The rate of our progress in lung cancer and other settings in medicine reaches a bottleneck in the slow rate at which clinical trials are completed. Nevertheless, only about 3% of patients with cancer in the US participate in clinical trials, and the number is even a little lower for people with lung cancer. There are many reasons for this: many patients don't have access to clinical trials without traveling significant distances, and others may object to participating in research (misleadingly sensational magazine covers showing a person in a cage, with a headline titled "Are you a guinea pig?" make me cringe), but another factor is that many patients are simply not eligible for our clinical trials. Some recent research looked at this question, important for its relevance for the rate of our progress and the generalizability of clinical trial results in a narrow subset to a much broader population of real world patients.
Dr. Lou Fehrenbacher is a medical oncologist in the large Kaiser Permanente network of Northern California (KPNC) who also conducts a significant amount of important clinical research there. He and collagues there took advantage of the breadth of this network to capture data on 326 consecutive patients diagnosed with advanced NSCLC just in the first quarter of 2005, comparing them to 196 patients who were enrolled on any of the randomized clinical trials that KP participated in over the preceding 10 years. They then presented the results on the differences between these two populations at the ASCO 2009 meeting.
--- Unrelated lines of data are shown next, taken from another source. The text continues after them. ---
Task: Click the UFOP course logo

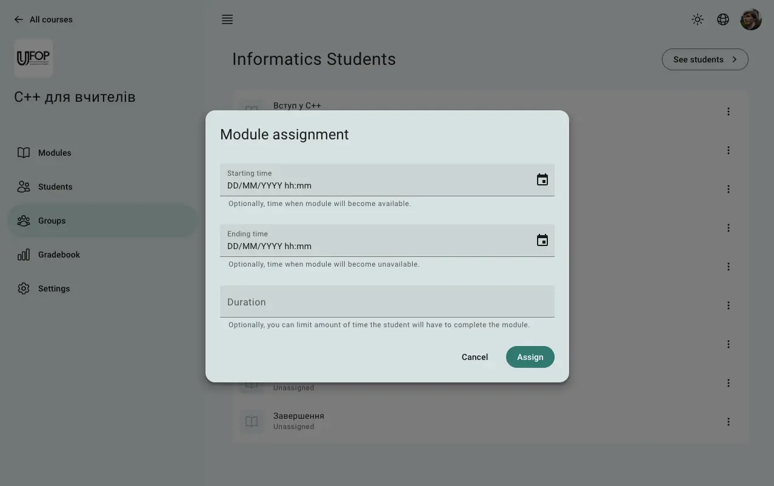Action: pyautogui.click(x=33, y=58)
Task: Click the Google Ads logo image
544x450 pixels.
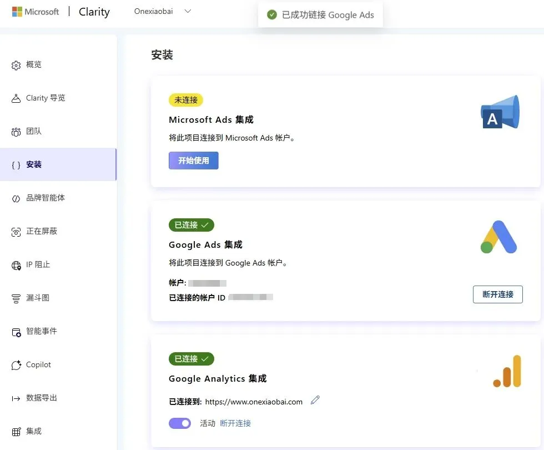Action: (x=498, y=237)
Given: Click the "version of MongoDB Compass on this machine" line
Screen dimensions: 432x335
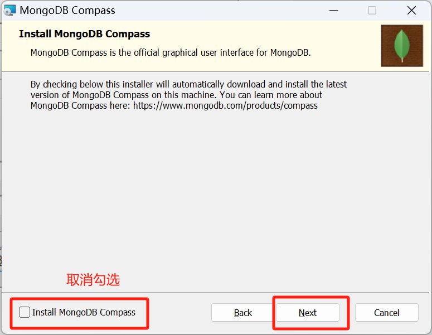Looking at the screenshot, I should [176, 95].
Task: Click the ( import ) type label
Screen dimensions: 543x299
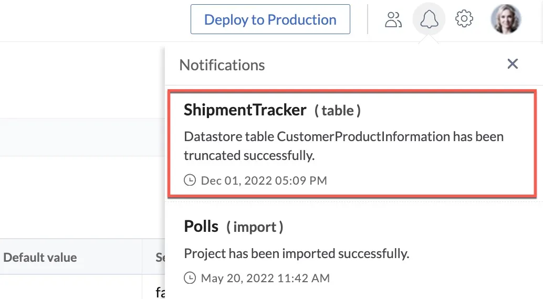Action: click(x=255, y=227)
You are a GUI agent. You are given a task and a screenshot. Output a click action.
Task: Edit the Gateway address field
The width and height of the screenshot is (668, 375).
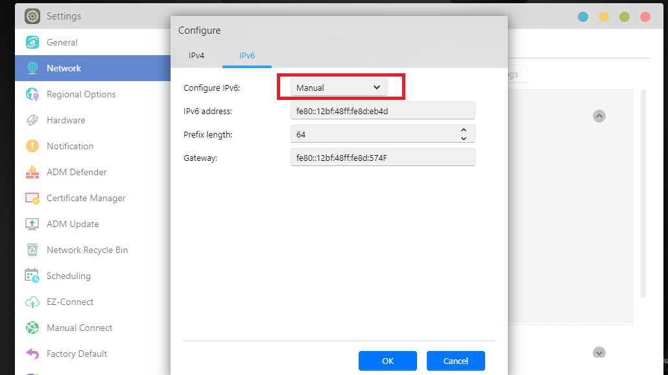click(x=383, y=157)
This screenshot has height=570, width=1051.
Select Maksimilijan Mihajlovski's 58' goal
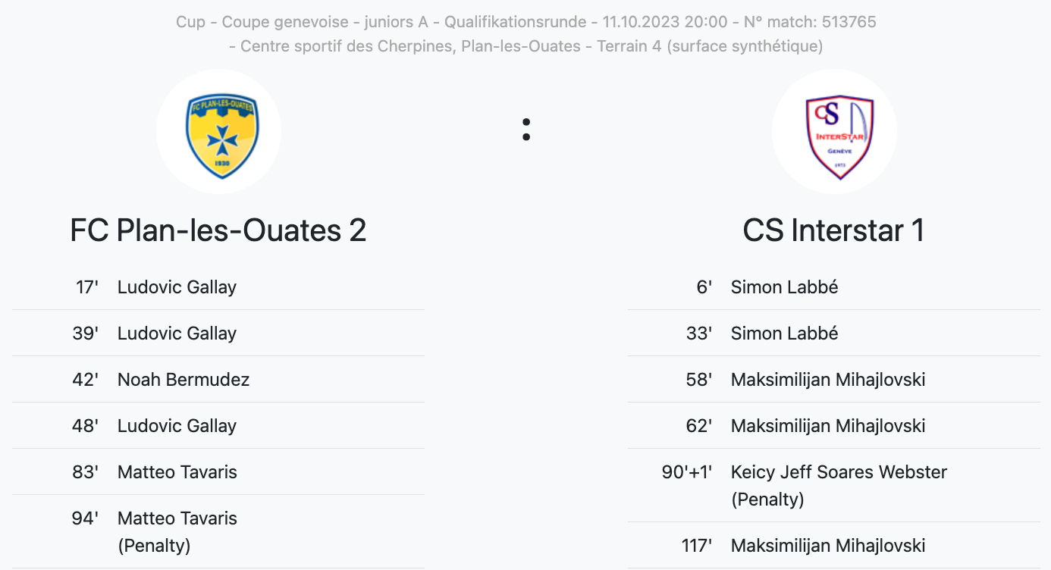pyautogui.click(x=828, y=380)
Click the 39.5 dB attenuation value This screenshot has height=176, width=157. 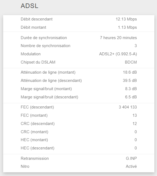point(130,81)
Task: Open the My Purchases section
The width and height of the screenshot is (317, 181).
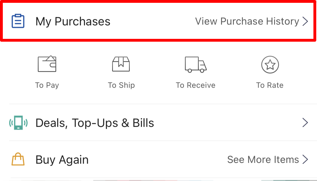Action: tap(73, 21)
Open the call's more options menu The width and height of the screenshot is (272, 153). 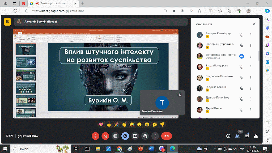155,136
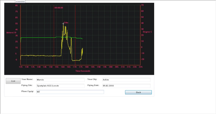Screen dimensions: 216x114
Task: Click the Meters:10 axis label
Action: point(11,32)
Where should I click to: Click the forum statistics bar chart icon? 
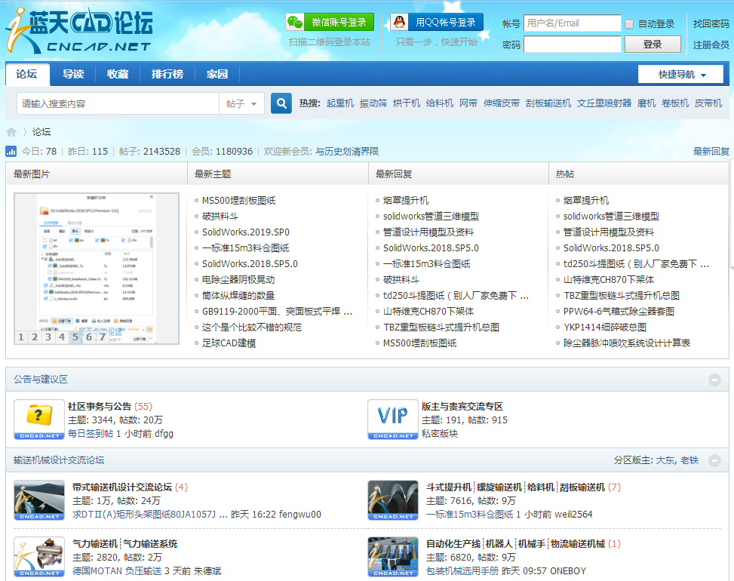pos(11,151)
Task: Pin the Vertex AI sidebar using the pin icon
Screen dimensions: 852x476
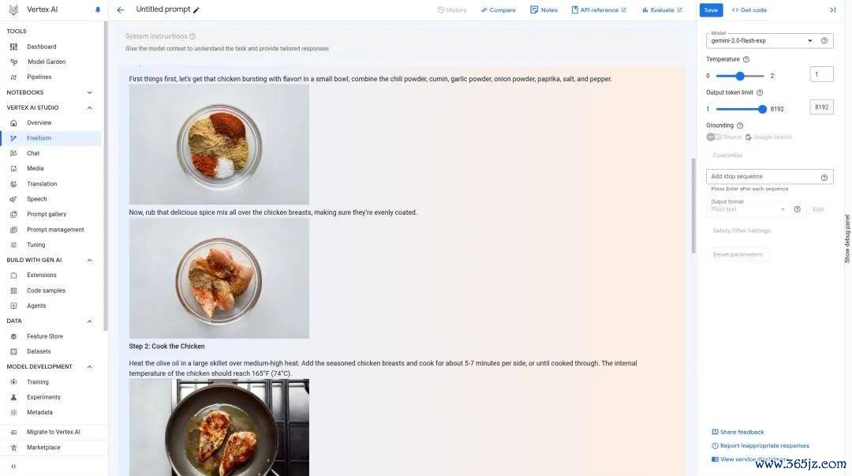Action: (98, 9)
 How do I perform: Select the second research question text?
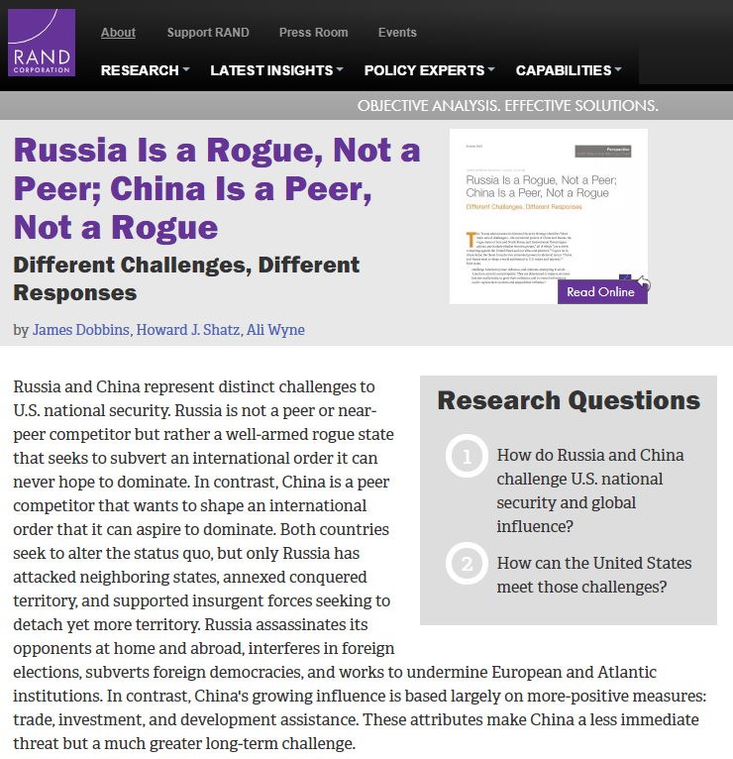coord(593,575)
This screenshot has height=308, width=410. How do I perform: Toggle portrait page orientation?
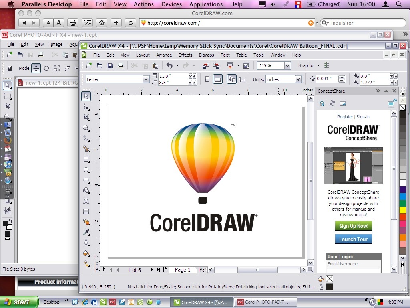207,79
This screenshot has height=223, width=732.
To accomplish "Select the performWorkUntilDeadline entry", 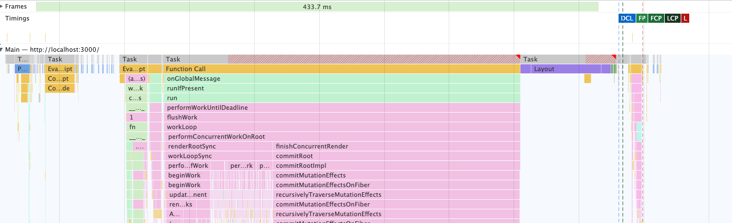I will [341, 108].
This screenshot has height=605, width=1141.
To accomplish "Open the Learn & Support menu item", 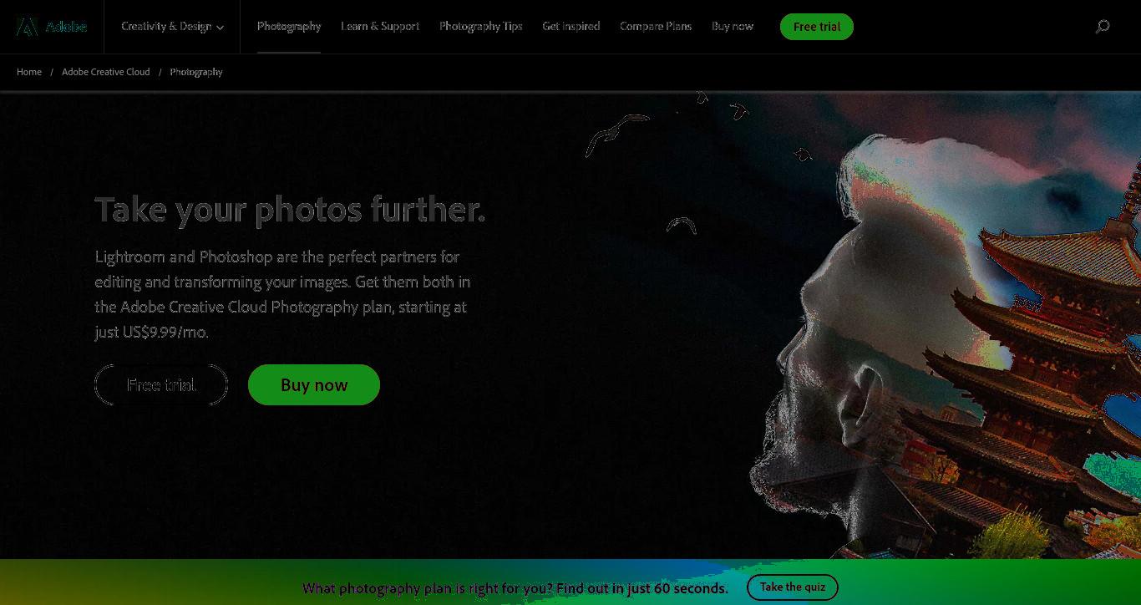I will [380, 27].
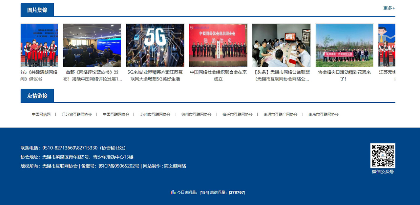The height and width of the screenshot is (205, 420).
Task: Open the 南京市互联网协会 link
Action: (x=323, y=114)
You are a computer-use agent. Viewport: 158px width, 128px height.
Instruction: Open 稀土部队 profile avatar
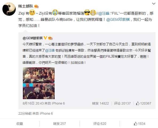(x=9, y=9)
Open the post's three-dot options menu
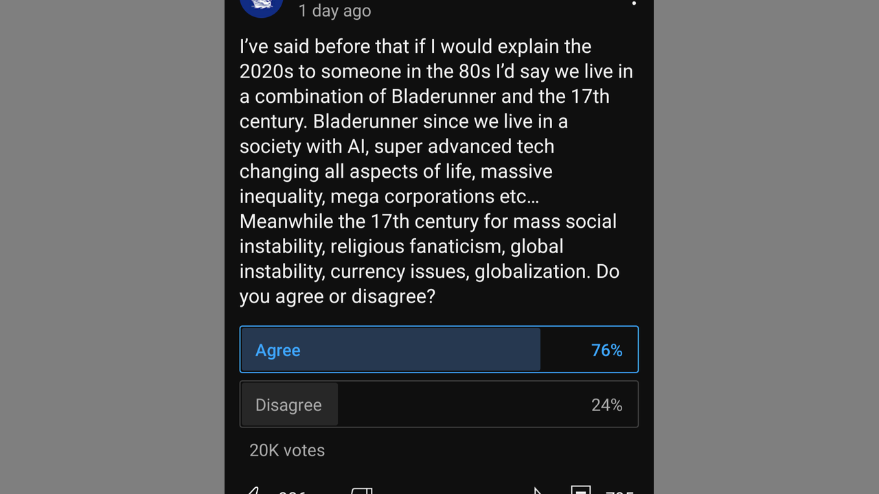This screenshot has width=879, height=494. [634, 3]
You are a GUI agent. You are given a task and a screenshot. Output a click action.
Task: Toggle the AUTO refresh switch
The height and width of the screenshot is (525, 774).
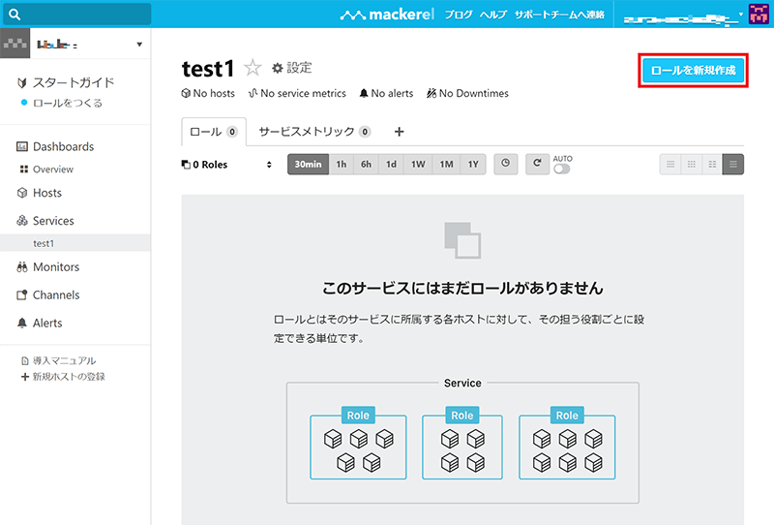[561, 169]
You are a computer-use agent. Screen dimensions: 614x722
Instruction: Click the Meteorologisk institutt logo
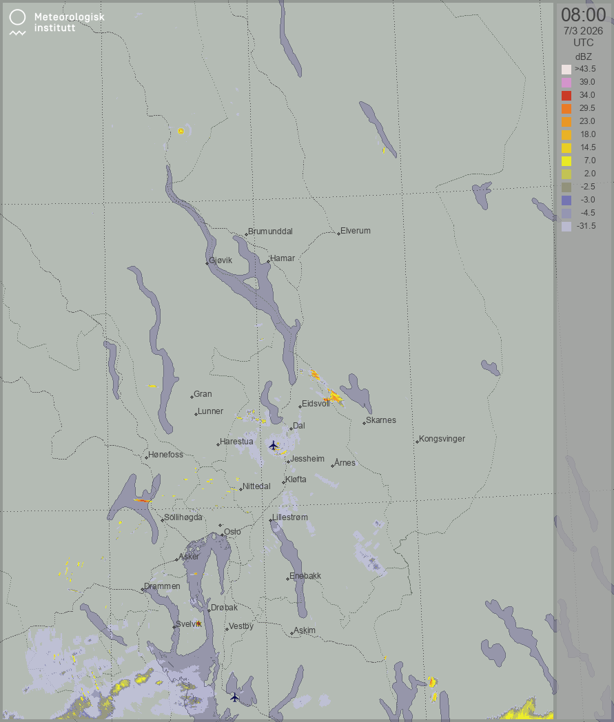click(57, 22)
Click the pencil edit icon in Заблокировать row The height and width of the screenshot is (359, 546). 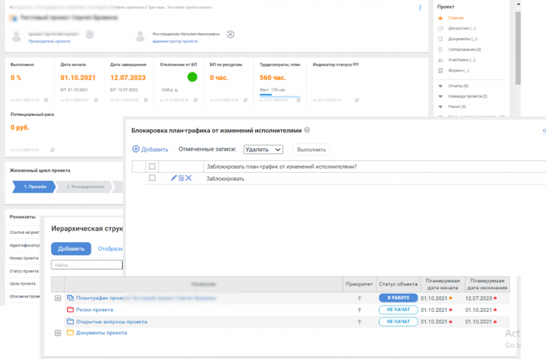coord(173,178)
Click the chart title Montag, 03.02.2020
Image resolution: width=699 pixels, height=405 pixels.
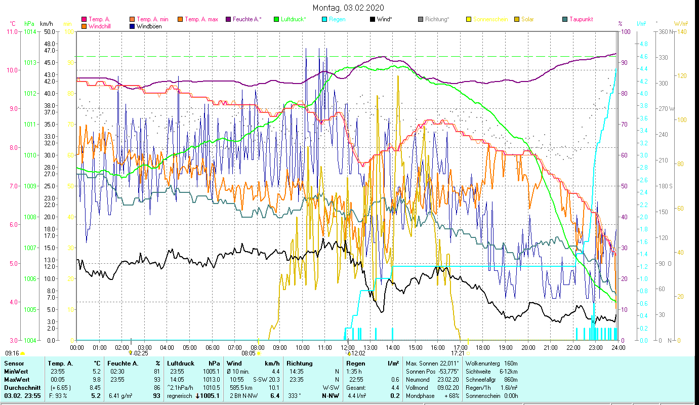point(348,8)
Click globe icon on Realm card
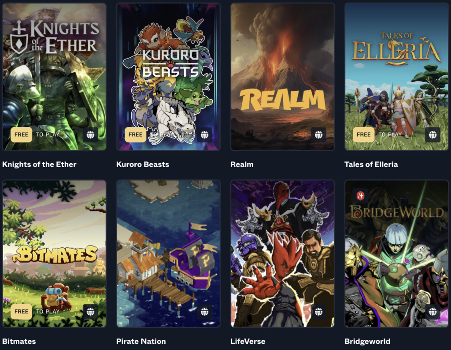The image size is (451, 350). (319, 135)
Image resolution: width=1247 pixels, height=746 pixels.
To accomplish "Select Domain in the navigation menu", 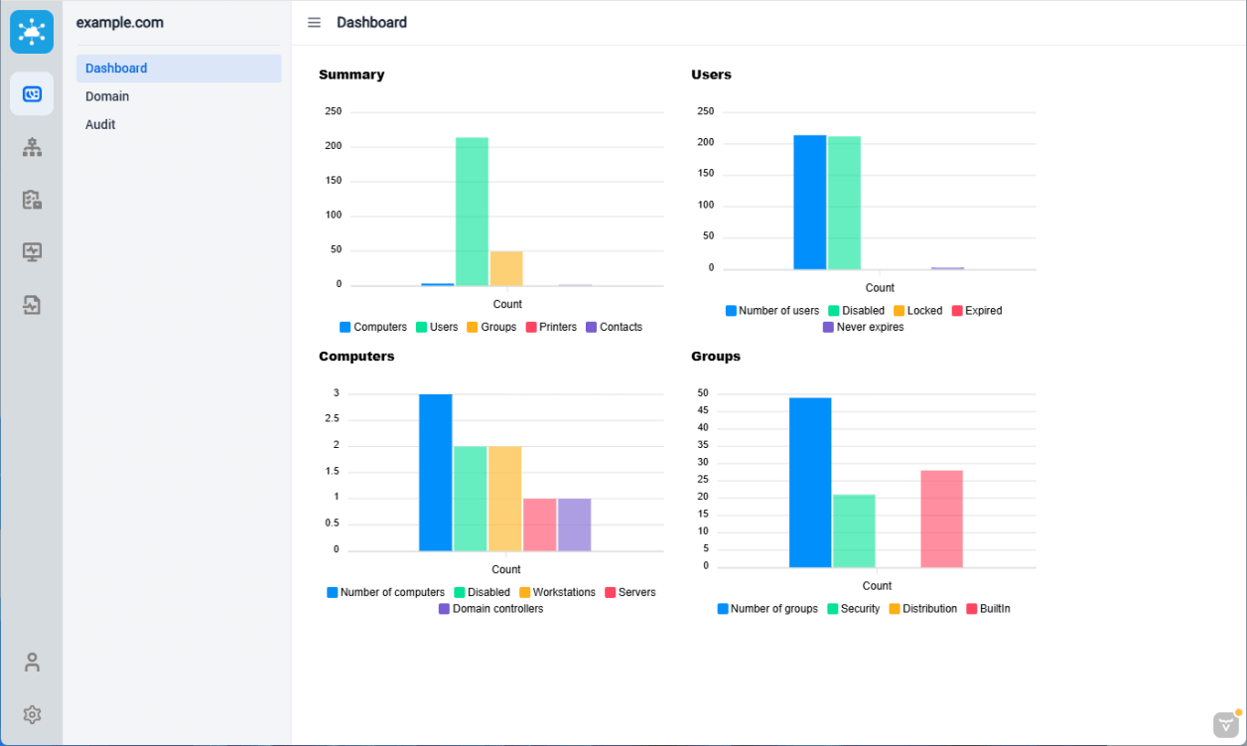I will pos(107,96).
We can be assured that the KPNC lung cancer population looked pretty much like what we'd expect from a general lung cancer population in North America, with 50% of the patients under 70, 18% over 80, and evenly split between men and women, the histology breakdown typical for NSCLC today, and 10% never-smokers. But when you look at the KPNC patients who were enrolled on NSCLC randomized clinical trials, it's clearly a disproportionate subset: 38% under 60 (more than twice the proportion (18%) of their overall NSCLC population), 74% under 70, and only 15% over 75 (less than half the proportion (34%) in the broader KPNC NSCLC population. I don't think this is surprising, especially since we know that 75-80% of the patients in nearly all of our recent large trials in NSCLC are under 70, and the median age on these trials is typically 61-62, nearly a decade younger than the median age of patients newly diagnosed with lung cancer in the US today. Also not surprising is the fact that patients enrolled on clinical trials had a lower extent of other medical problems (as measured by the Charlson Comorbidity Index).
What's more striking is the proportion of their patients who would have been eligible for typical current phase III trials in advanced NSCLC. Using the SWOG 9509 trial and the ECOG 4599 trial as benchmarks for general trials without or with, respectively, an anti-angiogenic agent, they found that only 29.5% of their NSCLC population would have been eligible for a chemotherapy trial, and a mere 19.2% would have been eligible for a trial of chemo with an anti-angiogenic therapy. The ineligibility is for many reasons, most commonly poor performance status (41.7% for both chemo and chemo/anti-angiogenic therapy trials), but also issues like concurrent other cancers, brain metastases, alcohol and drug issues, home oxygen requirements, etc., and with cardiac disease, use of blood thinners, and squamous NSCLC subtype being added restrictions for anti-angiogenic therapy trials.
These numbers include patients of all ages, and if we look only at who would be eligible among patients under 70 (for instance, if clinicians today were to factor in that results on the ECOG 4599 trial only showed a benefit for patients under 70, while older patients experienced significantly more toxicity and no improvement in survival), the proportion would be only 17.4% for a chemotherapy trial and 10.7% for a chemo/anti-angionenic agent trial.
If anything, these results overestimate the proportion of patients who would be eligible, because there may well be other ineligibility factors beyond the handful the investigators looked for in the charts and electronic records of these patients. For instance, while informed consent forms can be translated into languages other than English, it takes many weeks to get one translated and then approved by the required regulatory bodies. Most physicians and patients will likely opt for a treatment plan that can be enacted now if it takes 3-4 weeks to pursue a clinical trial.
It's debatable whether oncologists and patients should self-select against elderly patients enrolling on clinical trials of aggressive therapies, since many have demonstrated comparable results in the "fit elderly". My preference in general is to have broader eligibility and try to do the post-hoc analyses to look at different subsets, whether based on clinical or molecular features.
Even including older patients, we've clearly got a challenge in trying to move the field forward when only 3 in 10 patients could participate in our important trials and the results of these trials are being applied to the much broader population. Ideally, we sould develop trials suitable for patient populations more representative of the real world, and in the meantime we need to take care in determining how to apply a standard for which only a minority of people in our own clinics would have been eligible by the criteria that established them.